## Exercise aim:
So that the copy matches the original, write out every entry exactly.

======== Records provided

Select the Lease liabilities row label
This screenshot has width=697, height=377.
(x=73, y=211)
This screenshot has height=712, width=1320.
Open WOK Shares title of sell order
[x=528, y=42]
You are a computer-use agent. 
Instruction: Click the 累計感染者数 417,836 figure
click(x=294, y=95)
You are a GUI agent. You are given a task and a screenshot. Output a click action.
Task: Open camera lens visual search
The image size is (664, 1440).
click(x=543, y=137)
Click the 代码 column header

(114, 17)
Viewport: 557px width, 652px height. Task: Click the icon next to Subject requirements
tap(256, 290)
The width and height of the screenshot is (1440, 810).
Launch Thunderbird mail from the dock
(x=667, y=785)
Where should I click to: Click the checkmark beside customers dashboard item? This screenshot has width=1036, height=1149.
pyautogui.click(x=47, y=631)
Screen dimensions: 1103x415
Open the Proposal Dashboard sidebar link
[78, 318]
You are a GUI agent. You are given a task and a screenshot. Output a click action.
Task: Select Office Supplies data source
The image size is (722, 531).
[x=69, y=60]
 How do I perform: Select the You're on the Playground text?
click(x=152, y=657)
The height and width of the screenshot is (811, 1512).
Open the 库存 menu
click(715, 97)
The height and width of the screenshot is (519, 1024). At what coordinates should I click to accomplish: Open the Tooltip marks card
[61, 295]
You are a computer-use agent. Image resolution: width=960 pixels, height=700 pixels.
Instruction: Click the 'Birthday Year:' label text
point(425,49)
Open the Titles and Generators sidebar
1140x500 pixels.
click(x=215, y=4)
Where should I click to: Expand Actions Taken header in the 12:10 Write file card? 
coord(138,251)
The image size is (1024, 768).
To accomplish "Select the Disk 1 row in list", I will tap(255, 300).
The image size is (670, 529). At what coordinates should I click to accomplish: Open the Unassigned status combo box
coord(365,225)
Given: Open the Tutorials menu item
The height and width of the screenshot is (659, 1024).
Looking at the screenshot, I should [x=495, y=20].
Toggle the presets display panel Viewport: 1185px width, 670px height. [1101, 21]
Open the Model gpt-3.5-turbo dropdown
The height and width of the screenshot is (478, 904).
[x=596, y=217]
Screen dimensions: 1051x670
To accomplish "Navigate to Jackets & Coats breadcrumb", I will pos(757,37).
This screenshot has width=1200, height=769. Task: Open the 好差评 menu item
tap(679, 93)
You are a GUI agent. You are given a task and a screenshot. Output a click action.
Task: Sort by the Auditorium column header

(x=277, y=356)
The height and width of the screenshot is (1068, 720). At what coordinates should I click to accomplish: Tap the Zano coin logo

================

## Solved problem:
Select the Lease liabilities row label
This screenshot has width=697, height=377.
(x=73, y=211)
This screenshot has height=712, width=1320.
Open WOK Shares title of sell order
[x=528, y=42]
You are a computer-use agent. 
Instruction: Click the 累計感染者数 417,836 figure
click(x=294, y=95)
You are a GUI agent. You are given a task and a screenshot. Output a click action.
Task: Open camera lens visual search
The image size is (664, 1440).
click(x=543, y=137)
Click the 代码 column header

(114, 17)
Viewport: 557px width, 652px height. Task: Click the icon next to Subject requirements
tap(256, 290)
The width and height of the screenshot is (1440, 810).
Launch Thunderbird mail from the dock
(x=667, y=785)
Where should I click to: Click the checkmark beside customers dashboard item? This screenshot has width=1036, height=1149.
pyautogui.click(x=47, y=631)
Screen dimensions: 1103x415
Open the Proposal Dashboard sidebar link
[78, 318]
You are a GUI agent. You are given a task and a screenshot. Output a click action.
Task: Select Office Supplies data source
The image size is (722, 531).
[x=69, y=60]
 How do I perform: Select the You're on the Playground text?
click(x=152, y=657)
The height and width of the screenshot is (811, 1512).
Open the 库存 menu
click(715, 97)
The height and width of the screenshot is (519, 1024). At what coordinates should I click to accomplish: Open the Tooltip marks card
[61, 295]
You are a computer-use agent. Image resolution: width=960 pixels, height=700 pixels.
Instruction: Click the 'Birthday Year:' label text
point(425,49)
Open the Titles and Generators sidebar
1140x500 pixels.
click(x=215, y=4)
Where should I click to: Expand Actions Taken header in the 12:10 Write file card? 
coord(138,251)
The image size is (1024, 768).
To accomplish "Select the Disk 1 row in list", I will tap(255, 300).
The image size is (670, 529). At what coordinates should I click to accomplish: Open the Unassigned status combo box
coord(365,225)
Given: Open the Tutorials menu item
The height and width of the screenshot is (659, 1024).
Looking at the screenshot, I should [x=495, y=20].
Toggle the presets display panel Viewport: 1185px width, 670px height. [1101, 21]
Open the Model gpt-3.5-turbo dropdown
The height and width of the screenshot is (478, 904).
[x=596, y=217]
Screen dimensions: 1051x670
To accomplish "Navigate to Jackets & Coats breadcrumb", I will pos(757,37).
This screenshot has width=1200, height=769. Task: Open the 好差评 menu item
tap(679, 93)
You are a GUI agent. You are given a task and a screenshot. Output a click action.
Task: Sort by the Auditorium column header

(x=277, y=356)
The height and width of the screenshot is (1068, 720). At what coordinates should I click to accomplish: Tap the Zano coin logo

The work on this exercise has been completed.